YOUR INSTRUCTIONS: Copy out each of the following records without changing anything in them.

DATA ROWS:
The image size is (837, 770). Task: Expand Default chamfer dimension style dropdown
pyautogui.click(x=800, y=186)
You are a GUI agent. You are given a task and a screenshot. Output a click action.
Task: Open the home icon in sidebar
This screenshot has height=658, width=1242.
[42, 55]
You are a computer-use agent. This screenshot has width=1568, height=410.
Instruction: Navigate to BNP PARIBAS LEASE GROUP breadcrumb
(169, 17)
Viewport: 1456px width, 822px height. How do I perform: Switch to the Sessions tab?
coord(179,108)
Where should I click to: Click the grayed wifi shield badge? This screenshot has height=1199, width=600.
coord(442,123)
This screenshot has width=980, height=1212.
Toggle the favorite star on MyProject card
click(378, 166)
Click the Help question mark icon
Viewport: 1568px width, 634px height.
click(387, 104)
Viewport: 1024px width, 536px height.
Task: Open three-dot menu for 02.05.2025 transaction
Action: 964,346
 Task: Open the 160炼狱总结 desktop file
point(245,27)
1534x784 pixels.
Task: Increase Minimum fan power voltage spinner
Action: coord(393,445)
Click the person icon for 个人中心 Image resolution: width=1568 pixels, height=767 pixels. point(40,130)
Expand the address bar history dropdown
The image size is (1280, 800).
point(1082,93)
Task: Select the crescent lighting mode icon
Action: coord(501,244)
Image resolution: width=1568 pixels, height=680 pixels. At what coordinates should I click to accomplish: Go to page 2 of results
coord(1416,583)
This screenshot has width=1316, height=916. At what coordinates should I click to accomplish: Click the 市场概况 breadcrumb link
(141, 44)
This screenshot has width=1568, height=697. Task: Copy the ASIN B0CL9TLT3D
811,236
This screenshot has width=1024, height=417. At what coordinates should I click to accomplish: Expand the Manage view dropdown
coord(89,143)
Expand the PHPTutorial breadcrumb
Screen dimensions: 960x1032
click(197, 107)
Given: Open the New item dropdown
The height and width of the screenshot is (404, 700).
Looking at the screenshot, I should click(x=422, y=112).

RESULT FOR THIS TASK:
The image size is (837, 770). Task: Expand Default chamfer dimension style dropdown
pyautogui.click(x=800, y=186)
You are a GUI agent. You are given a task and a screenshot. Output a click action.
Task: Open the home icon in sidebar
This screenshot has height=658, width=1242.
[42, 55]
You are a computer-use agent. This screenshot has width=1568, height=410.
Instruction: Navigate to BNP PARIBAS LEASE GROUP breadcrumb
(169, 17)
Viewport: 1456px width, 822px height. How do I perform: Switch to the Sessions tab?
coord(179,108)
Where should I click to: Click the grayed wifi shield badge? This screenshot has height=1199, width=600.
coord(442,123)
This screenshot has width=980, height=1212.
Toggle the favorite star on MyProject card
click(378, 166)
Click the Help question mark icon
Viewport: 1568px width, 634px height.
click(387, 104)
Viewport: 1024px width, 536px height.
Task: Open three-dot menu for 02.05.2025 transaction
Action: 964,346
 Task: Open the 160炼狱总结 desktop file
point(245,27)
1534x784 pixels.
Task: Increase Minimum fan power voltage spinner
Action: coord(393,445)
Click the person icon for 个人中心 Image resolution: width=1568 pixels, height=767 pixels. point(40,130)
Expand the address bar history dropdown
The image size is (1280, 800).
point(1082,93)
Task: Select the crescent lighting mode icon
Action: coord(501,244)
Image resolution: width=1568 pixels, height=680 pixels. At what coordinates should I click to accomplish: Go to page 2 of results
coord(1416,583)
This screenshot has width=1316, height=916. At what coordinates should I click to accomplish: Click the 市场概况 breadcrumb link
(141, 44)
This screenshot has width=1568, height=697. Task: Copy the ASIN B0CL9TLT3D
811,236
This screenshot has width=1024, height=417. At what coordinates should I click to accomplish: Expand the Manage view dropdown
coord(89,143)
Expand the PHPTutorial breadcrumb
Screen dimensions: 960x1032
click(197, 107)
Given: Open the New item dropdown
The height and width of the screenshot is (404, 700).
Looking at the screenshot, I should click(x=422, y=112).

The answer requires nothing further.